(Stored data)

◇ ◇ ◇ ◇

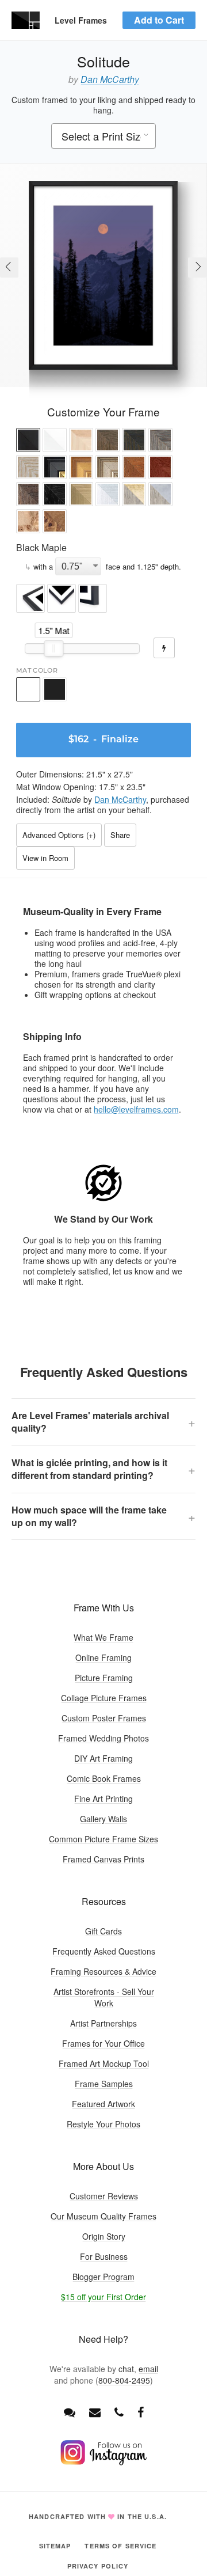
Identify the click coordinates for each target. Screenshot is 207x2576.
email (148, 2368)
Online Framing (103, 1657)
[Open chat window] (69, 2411)
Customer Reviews (104, 2196)
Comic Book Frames (104, 1778)
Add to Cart (159, 19)
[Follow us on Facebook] (141, 2411)
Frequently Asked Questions (103, 1951)
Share (120, 834)
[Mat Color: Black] (55, 689)
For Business (104, 2256)
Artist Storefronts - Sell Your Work (103, 1997)
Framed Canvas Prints (103, 1859)
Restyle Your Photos (103, 2124)
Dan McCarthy (109, 79)
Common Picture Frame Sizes (103, 1839)
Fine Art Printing (103, 1798)
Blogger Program (103, 2276)
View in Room (45, 857)
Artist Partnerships (103, 2023)
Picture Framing (104, 1677)
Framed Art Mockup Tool (104, 2063)
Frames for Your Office (103, 2043)
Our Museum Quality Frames (103, 2216)
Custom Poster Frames (104, 1718)
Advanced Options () (58, 834)
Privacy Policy (98, 2566)
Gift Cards (103, 1931)
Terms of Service (120, 2545)
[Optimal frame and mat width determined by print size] (164, 648)
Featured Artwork (103, 2104)
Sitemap (55, 2545)
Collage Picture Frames (104, 1698)
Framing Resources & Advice (103, 1971)
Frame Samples (104, 2083)
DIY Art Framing (103, 1758)
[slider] (54, 648)
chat (126, 2368)
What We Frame (103, 1637)
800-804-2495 (124, 2380)
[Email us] (94, 2411)
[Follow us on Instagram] (103, 2462)
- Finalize (103, 740)
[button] (28, 441)
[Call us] (119, 2411)
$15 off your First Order (103, 2296)
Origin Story (103, 2236)
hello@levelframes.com (136, 1109)
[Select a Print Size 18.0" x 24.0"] (103, 136)
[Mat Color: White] (28, 689)
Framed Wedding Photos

◇ ◇ ◇ ◇

§ WHAT THIS TASK INVOLVES
Print exactly, and only, the lines from the line that contains "[Optimal frame and" through the last line of the records.

§ RESULT BELOW
[Optimal frame and mat width determined by print size] (164, 648)
Featured Artwork (103, 2104)
Sitemap (55, 2545)
Collage Picture Frames (104, 1698)
Framing Resources & Advice (103, 1971)
Frame Samples (104, 2083)
DIY Art Framing (103, 1758)
[slider] (54, 648)
chat (126, 2368)
What We Frame (103, 1637)
800-804-2495 (124, 2380)
[Email us] (94, 2411)
[Follow us on Instagram] (103, 2462)
- Finalize (103, 740)
[button] (28, 441)
[Call us] (119, 2411)
$15 off your First Order (103, 2296)
Origin Story (103, 2236)
hello@levelframes.com (136, 1109)
[Select a Print Size 18.0" x 24.0"] (103, 136)
[Mat Color: White] (28, 689)
Framed Wedding Photos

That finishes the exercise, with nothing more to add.